Related URL: http://dx.doi.org/10.1063/1.1940058


We present a solvent-implicit minimalistic model potential among the amino acid residues of proteins, obtained by using the known native structures [deposited in the Protein Data Bank (PDB)]. In this model, the amino acid side chains are represented by a single ellipsoidal site, defined by the group of atoms about the center of mass of the side chain. These ellipsoidal sites interact with other sites through an orientation-dependent interaction potential which we construct in the following fashion. First, the site-site potential of mean force (PMF) between heavy atoms is calculated [following F. Melo and E. Feytsman, J. Mol. Biol. 267, 207 (1997) ] from statistics of their distance separation obtained from crystal structures. These site-site potentials are then used to calculate the distance and the orientation-dependent potential between side chains of all the amino acid residues (AAR). The distance and orientation dependencies show several interesting results. For example, we find that the PMF between two hydrophobic AARs, such as phenylalanine, is strongly attractive at short distances (after the obvious repulsive region at very short separation) and is characterized by a deep minimum, for specific orientations.
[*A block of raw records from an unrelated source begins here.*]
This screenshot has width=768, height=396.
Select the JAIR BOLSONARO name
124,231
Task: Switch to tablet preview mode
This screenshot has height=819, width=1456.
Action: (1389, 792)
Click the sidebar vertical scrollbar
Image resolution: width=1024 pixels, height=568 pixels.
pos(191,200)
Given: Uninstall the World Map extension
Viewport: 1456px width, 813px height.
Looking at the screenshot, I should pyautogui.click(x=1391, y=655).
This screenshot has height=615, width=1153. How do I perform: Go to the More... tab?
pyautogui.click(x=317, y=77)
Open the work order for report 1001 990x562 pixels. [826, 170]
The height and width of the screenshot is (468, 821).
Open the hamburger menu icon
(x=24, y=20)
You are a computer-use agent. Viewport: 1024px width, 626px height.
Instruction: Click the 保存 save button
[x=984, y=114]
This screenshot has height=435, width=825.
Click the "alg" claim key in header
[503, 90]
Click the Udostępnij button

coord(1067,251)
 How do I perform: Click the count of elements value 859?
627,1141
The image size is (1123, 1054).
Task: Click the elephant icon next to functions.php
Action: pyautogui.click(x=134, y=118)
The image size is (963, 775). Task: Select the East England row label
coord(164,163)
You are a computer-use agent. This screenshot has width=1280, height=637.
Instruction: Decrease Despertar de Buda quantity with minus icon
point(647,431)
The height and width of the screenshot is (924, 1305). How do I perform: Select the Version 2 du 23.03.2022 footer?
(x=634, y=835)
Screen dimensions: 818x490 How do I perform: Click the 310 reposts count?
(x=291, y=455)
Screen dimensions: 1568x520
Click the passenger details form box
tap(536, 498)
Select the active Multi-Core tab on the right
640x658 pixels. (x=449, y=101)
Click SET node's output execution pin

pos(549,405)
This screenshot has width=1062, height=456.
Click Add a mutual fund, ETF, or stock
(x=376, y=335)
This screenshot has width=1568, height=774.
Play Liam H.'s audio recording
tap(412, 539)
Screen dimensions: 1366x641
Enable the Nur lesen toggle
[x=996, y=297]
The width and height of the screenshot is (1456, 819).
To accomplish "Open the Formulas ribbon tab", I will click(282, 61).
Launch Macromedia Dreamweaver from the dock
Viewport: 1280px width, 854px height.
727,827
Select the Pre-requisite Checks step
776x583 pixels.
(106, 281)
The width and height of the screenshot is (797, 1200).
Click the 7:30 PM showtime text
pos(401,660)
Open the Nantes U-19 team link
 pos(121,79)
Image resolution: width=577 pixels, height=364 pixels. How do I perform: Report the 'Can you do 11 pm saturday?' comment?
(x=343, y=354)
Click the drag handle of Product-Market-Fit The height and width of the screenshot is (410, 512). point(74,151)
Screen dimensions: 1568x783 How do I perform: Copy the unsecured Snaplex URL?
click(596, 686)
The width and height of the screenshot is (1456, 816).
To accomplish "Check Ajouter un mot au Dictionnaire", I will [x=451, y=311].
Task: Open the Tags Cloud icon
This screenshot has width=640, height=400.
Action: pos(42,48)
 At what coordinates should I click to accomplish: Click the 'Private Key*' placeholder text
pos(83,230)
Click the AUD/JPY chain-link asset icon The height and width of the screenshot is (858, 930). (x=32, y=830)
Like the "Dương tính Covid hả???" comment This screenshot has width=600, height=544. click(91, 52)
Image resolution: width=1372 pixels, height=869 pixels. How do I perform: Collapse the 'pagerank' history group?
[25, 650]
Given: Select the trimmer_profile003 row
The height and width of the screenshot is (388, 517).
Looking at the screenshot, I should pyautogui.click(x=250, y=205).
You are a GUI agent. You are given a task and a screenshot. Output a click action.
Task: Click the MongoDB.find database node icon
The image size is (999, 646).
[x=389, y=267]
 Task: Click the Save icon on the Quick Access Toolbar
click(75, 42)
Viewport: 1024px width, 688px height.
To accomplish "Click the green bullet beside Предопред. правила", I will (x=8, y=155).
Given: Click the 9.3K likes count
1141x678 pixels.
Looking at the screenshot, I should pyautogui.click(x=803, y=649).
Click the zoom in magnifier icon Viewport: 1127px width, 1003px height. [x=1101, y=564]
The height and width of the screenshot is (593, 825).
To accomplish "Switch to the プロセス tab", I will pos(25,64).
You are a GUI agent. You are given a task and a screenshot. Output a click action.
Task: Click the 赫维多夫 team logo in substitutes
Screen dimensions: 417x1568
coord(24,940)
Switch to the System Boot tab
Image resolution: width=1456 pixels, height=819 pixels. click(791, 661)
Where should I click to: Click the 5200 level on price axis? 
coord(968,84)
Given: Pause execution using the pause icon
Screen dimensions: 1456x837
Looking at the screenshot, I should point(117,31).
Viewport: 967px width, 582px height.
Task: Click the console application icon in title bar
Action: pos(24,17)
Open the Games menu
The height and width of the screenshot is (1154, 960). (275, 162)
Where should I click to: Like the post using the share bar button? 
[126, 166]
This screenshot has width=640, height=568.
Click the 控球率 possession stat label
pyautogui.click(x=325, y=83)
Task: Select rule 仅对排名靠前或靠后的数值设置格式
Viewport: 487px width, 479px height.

For the interaction between two hydrophilic AARs, such a deep minimum is absent and in addition, the potential interestingly reveals the combined effect of polar (charge) and hydrophobic interactions among some of these AARs. The effectiveness of our potential has been tested by calculating the Z-scores for a large set of proteins. The calculated Z-scores show high negative values for most of them, signifying the success of the potential to identify the native structure from among a large number of its decoy states.

Item Type:Article
Source:Copyright of this article belongs to American Institute of Physics.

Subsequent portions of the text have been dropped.